Instructions for the task - Return, from the material below, each line in which "agent" occurs.

Extracted material -
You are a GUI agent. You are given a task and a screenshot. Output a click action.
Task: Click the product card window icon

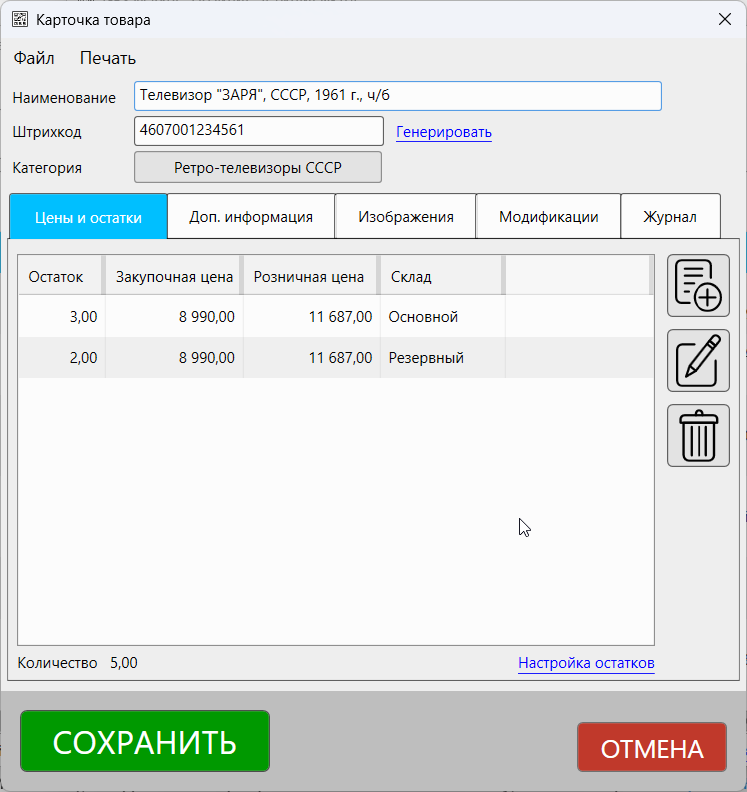coord(19,19)
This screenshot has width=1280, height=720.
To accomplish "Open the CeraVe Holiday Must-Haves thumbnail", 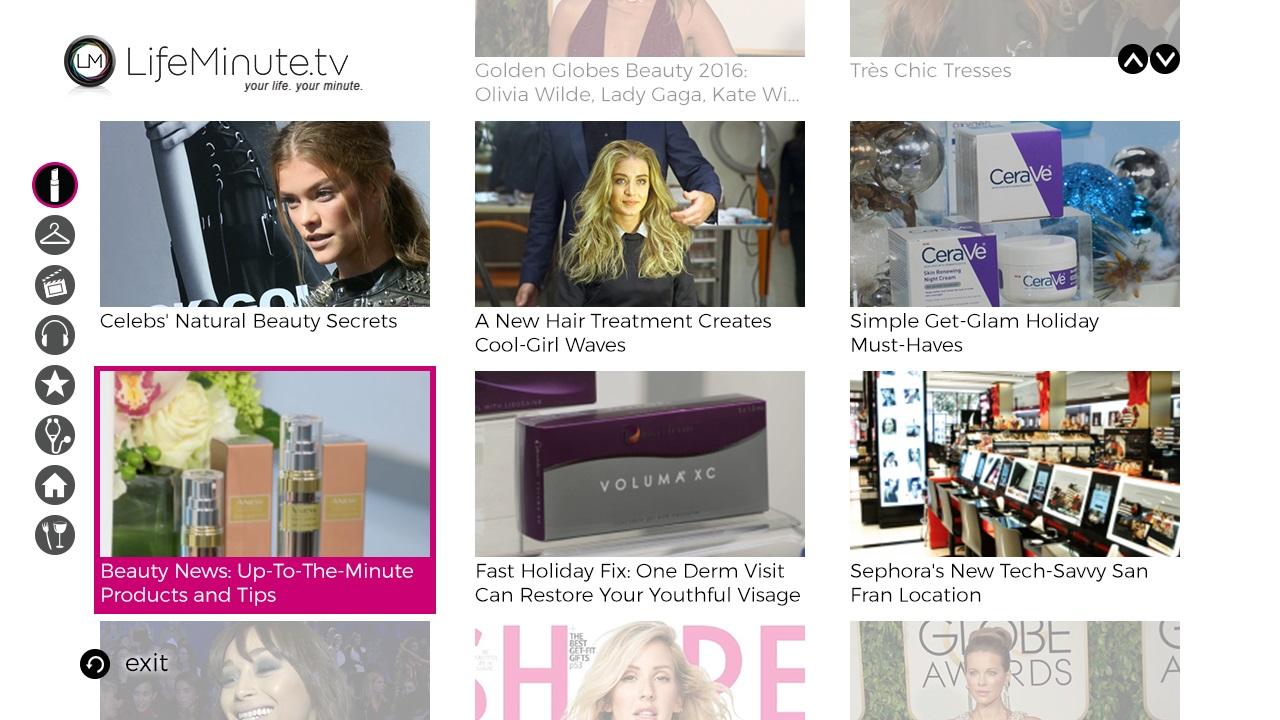I will pos(1015,214).
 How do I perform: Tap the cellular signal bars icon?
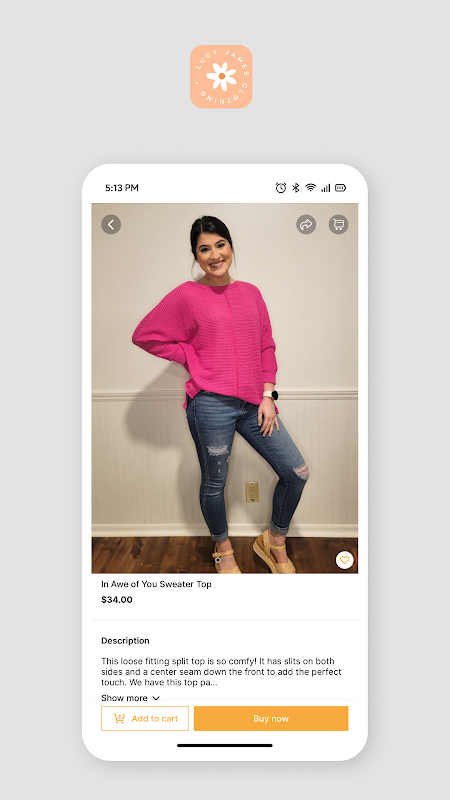[326, 188]
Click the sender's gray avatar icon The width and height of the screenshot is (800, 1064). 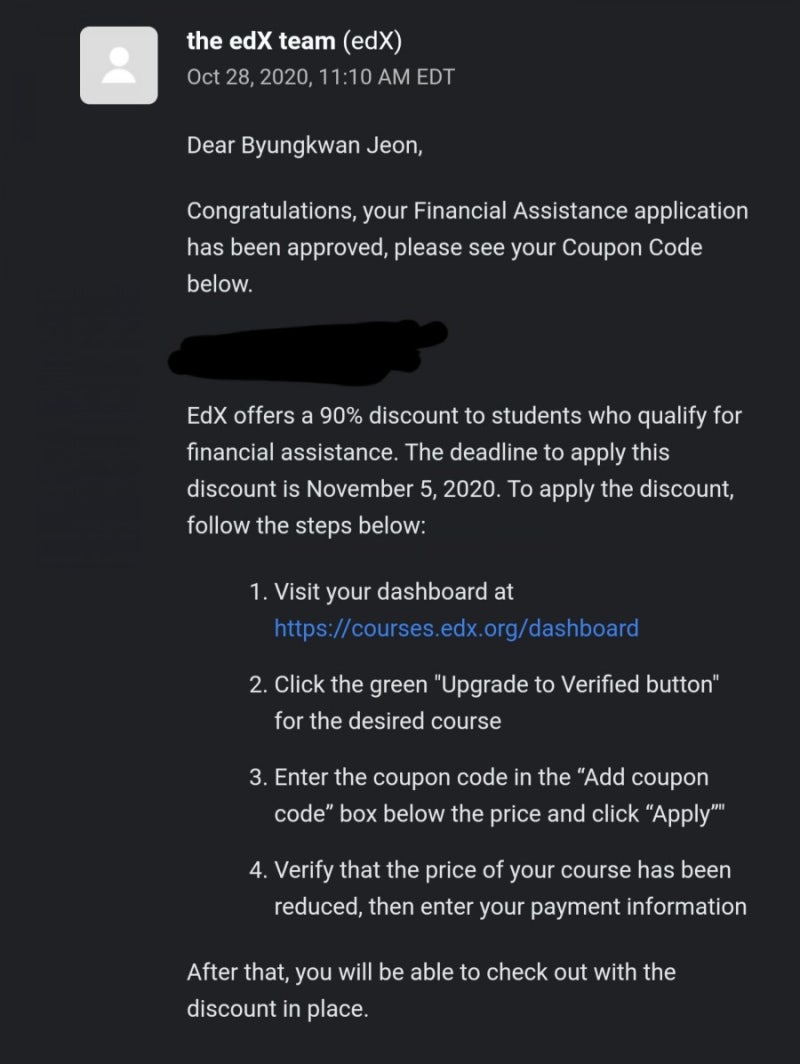pos(119,65)
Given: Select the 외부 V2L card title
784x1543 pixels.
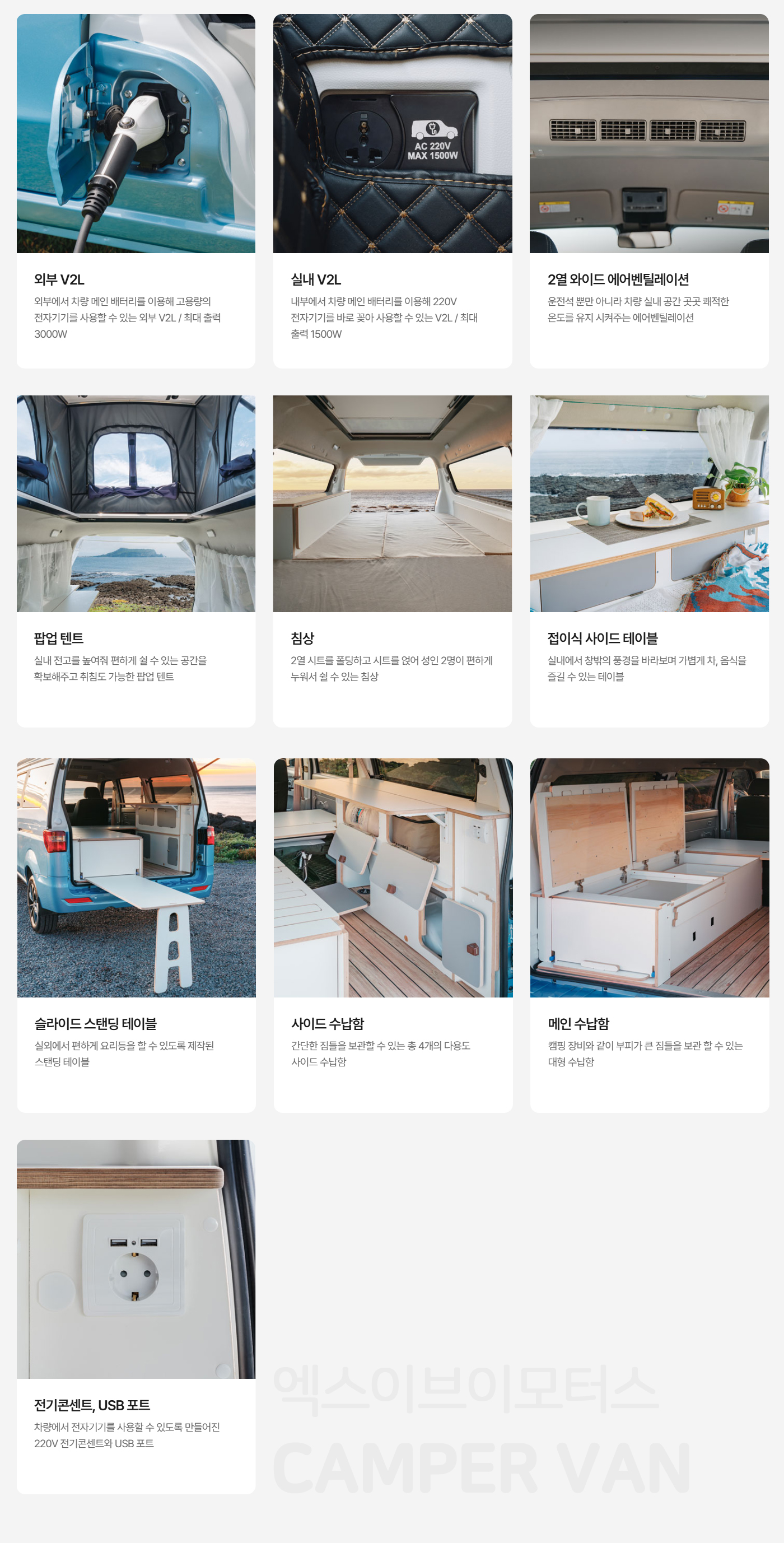Looking at the screenshot, I should tap(59, 279).
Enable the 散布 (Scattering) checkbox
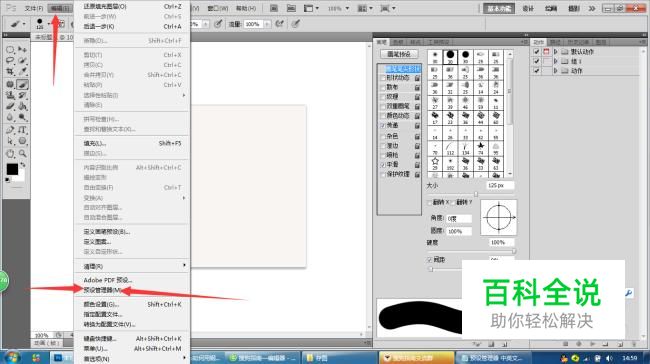Screen dimensions: 650x364 [x=383, y=87]
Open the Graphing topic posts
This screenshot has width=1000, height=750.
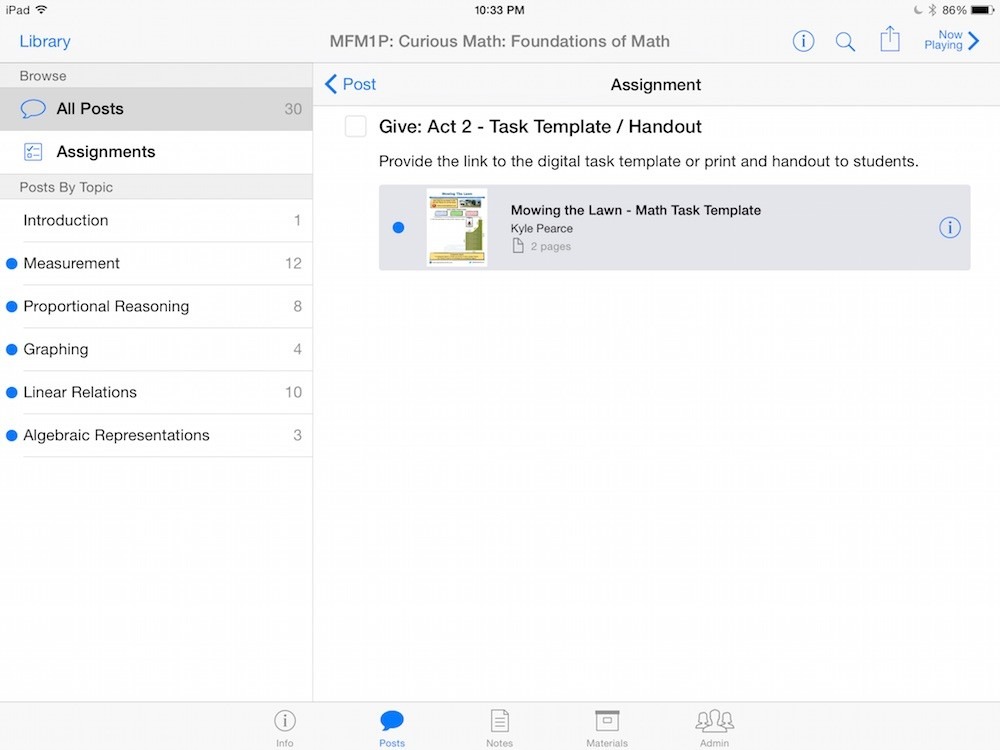(x=56, y=349)
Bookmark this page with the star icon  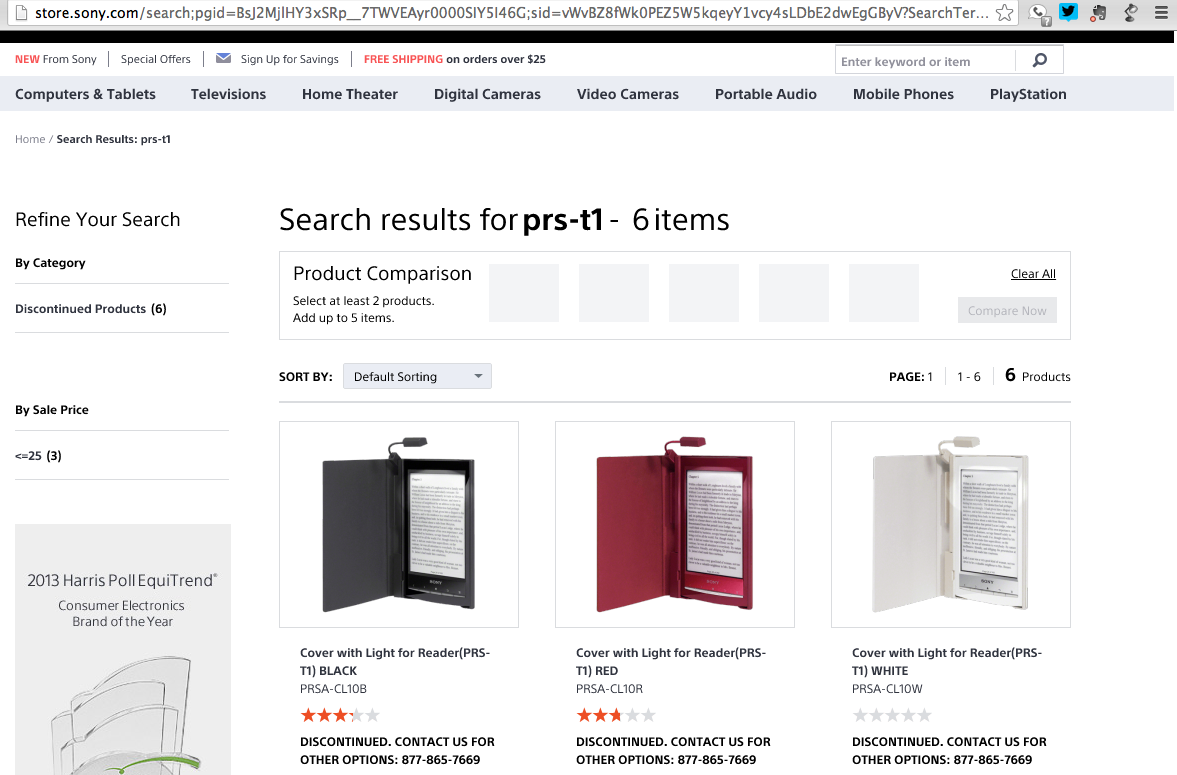coord(1005,13)
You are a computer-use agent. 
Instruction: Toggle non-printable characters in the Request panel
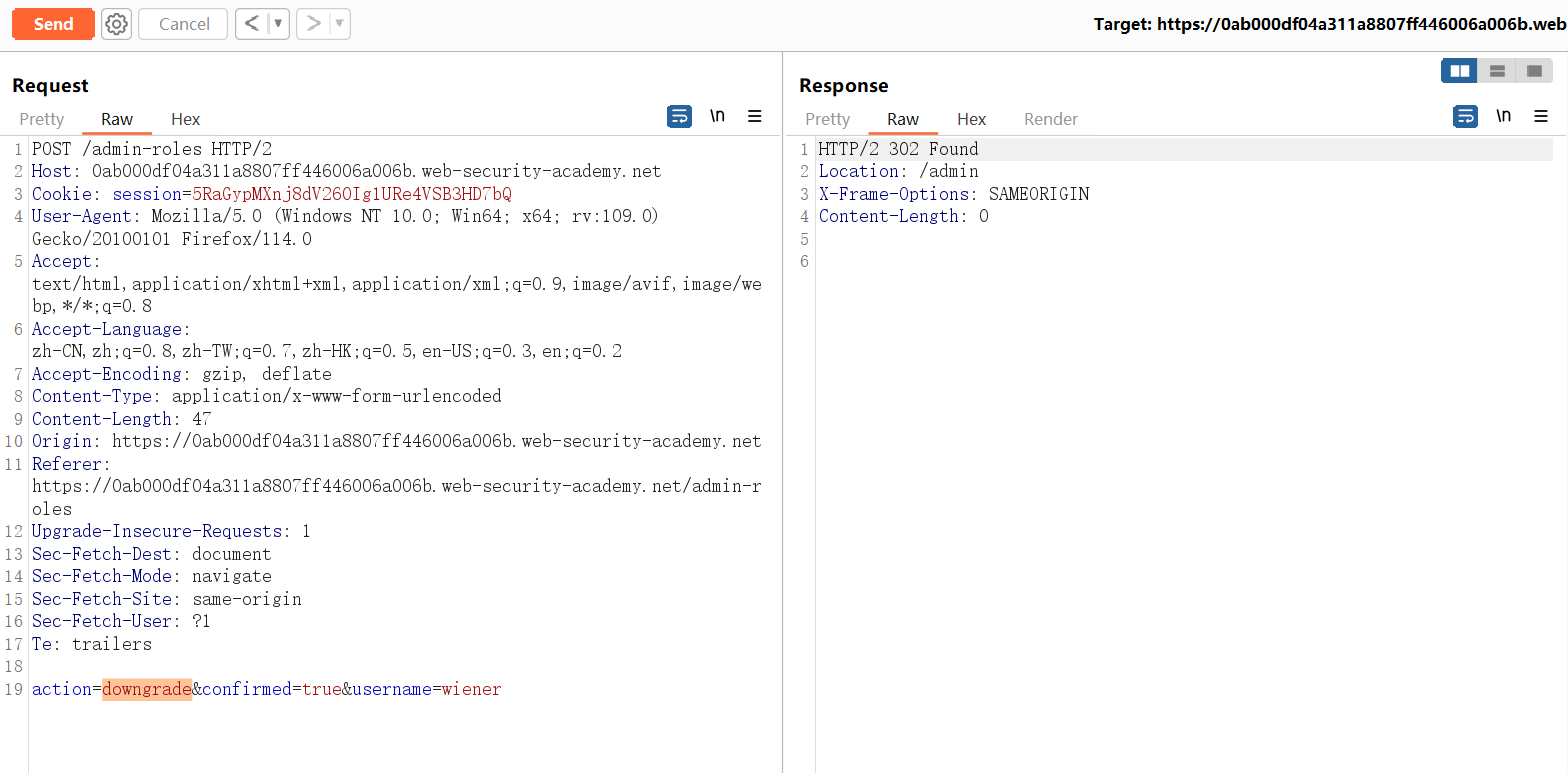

Your response -
You are a GUI agent. You are given a task and a screenshot. Output a click action.
You are a computer-use agent. 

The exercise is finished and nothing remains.